The effect of curvature on the behaviour of solutions of the heat equation on a Riemannian manifold is a classical problem. A quantitative measurement of this behaviour is encoded most directly in terms of gradient estimates and Harnack inequalities involving constants depending only on lower Ricci curvature bounds and the dimension of the manifold. In this talk we focus on localized versions of such estimates (linear and nonlinear) and show that Brownian motion on a Riemannian manifold may serve as a unifying tool. The talk is based on joined work with Marc Arnaudon, Bruce Driver and Feng-Yu Wang.

15:15 Misha Gromov
TBA
Tea Break
17:00 Yann Ollivier
"Discrete Ricci curvature and Markov chains"

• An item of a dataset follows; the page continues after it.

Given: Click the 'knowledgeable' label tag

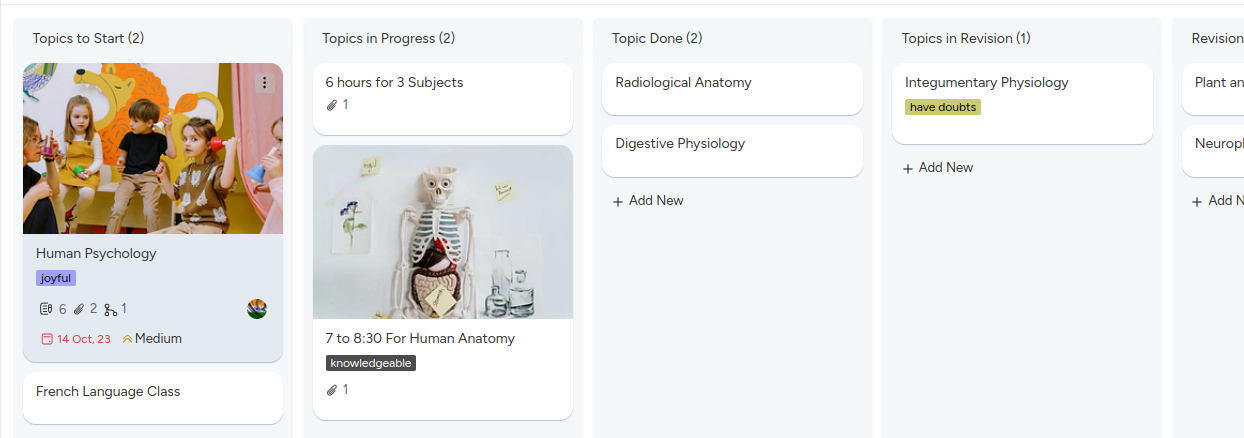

We introduce a notion of Ricci curvature "at a given scale" valid on any metric space, inspired by ideas of Dobrushin about Markov chains. The notion states that balls are closer, in transportation distance, than their centers are. It is simple to test on concrete examples such as graphs or Riemannian manifolds, and consistent with Bakry-Émery theory. Positive Ricci curvature in this sense allows to prove analogues of the Lichnerowicz spectral gap theorem, of the Lévy-Gromov concentration of measure theorem, and of the Bakry-Émery log-Sobolev inequality.

Friday, May 16

9:00 Breakfast
9:30 Stefan Wenger
"Isoperimetric inequalities and non-positive curvature"

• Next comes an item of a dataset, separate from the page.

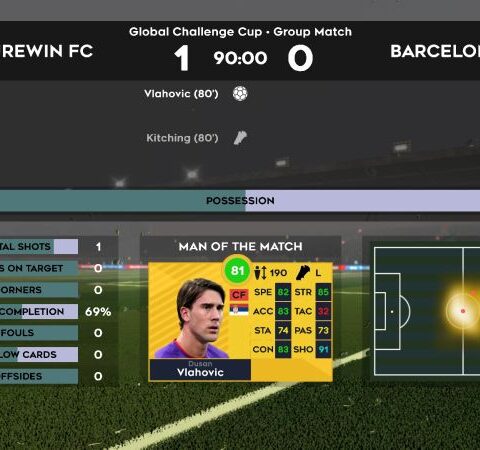480x450 pixels.
Task: Click the SHO 91 stat value
Action: coord(323,349)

This talk is concerned with the relationship between isoperimetric inequalities and notions of non-positive and negative curvature for (singular) metric spaces. We first give an optimal characterization of Gromov hyperbolicity via isoperimetric and filling radius inequalites for curves, generalizing and strengthening results of Gromov. We then focus on higher dimensional isoperimetric inequalities in the setting of metric spaces of non-positive curvature in a weak sense (including non-positively curved spaces in the sense of Busemann) and show that they detect the asymptotic rank of such spaces. Among other things, this allows to prove higher rank analogs of well-known results from hyperbolic geometry such as for example the stability of quasi-geodesics. Such analogs were exhibited by B. Kleiner and U. Lang.

10:45 Guy David
"On Jean Taylor's regularity theorem for soap films"

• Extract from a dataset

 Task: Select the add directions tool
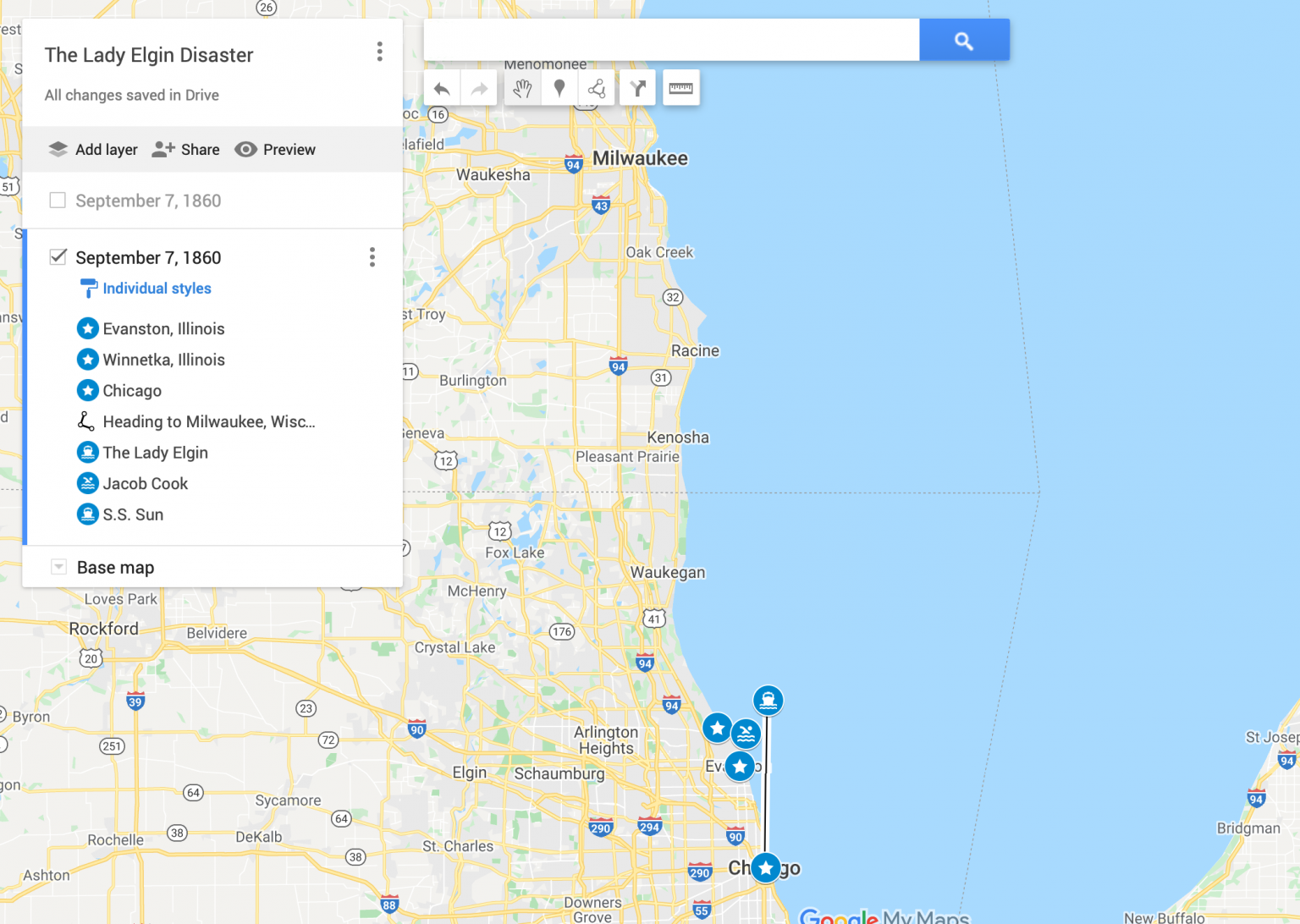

The main theme of the lecture should be J. Taylor's regularity theorem for Almgren almost-minimal sets of dimension 2 in 3-space, which says that they are locally $C^1$-equivalent to one of the three possible minimal cones (the ones that are easily seen in soap films). I will try to discuss some motivations and simple topologial arguments in the proof.

Lunch Break
14:00 Dmitri Burago
"Boundary rigidity of metrics closed to flat ones"

A compact Riemannian manifold with boundary is said to be boundary rigid if its metric is uniquely determined (up to a isometry) by distances between boundary points. To visualize that, imagine that one wants to find out what the Earth is made of. More generally, one wants to find out what is inside a solid body made of different materials (in other words, properties of the medium change from point to point). The speed of sound depends on the material. One can "tap" at some points of the surface of the body and "listen when the sound gets to other points". The question is if this information is enough to determine what is inside. This problem has been studied a lot, mainly from the PDE viewpoint. We suggest a completely different approach based on "minimality". As a matter of fact, we embed our manifolds into a certain normed space and show that they happen to be minimal surfaces, and then prove certain uniqueness results for such surfaces. We say that a metric $d$ on a manifold with boundary is a "minimal filling" if every manifold with the same boundary and such that all distances between boundary points are greater than or equal to those of $d$ has volume no less than that of $d$. We will discuss the following result: Euclidean regions with Riemannian metrics sufficiently close to a Euclidean one are minimal fillings and boundary rigid. This is the first result in dim>2 showing the boundary rigidity of metrics other than extremely special ones (products and symmetric spaces). The talk is based on a joint work with S. Ivanov.

15:15 Francesco Maggi
"Symmetrization, optimal transport and quantitative isoperimetric inequalities"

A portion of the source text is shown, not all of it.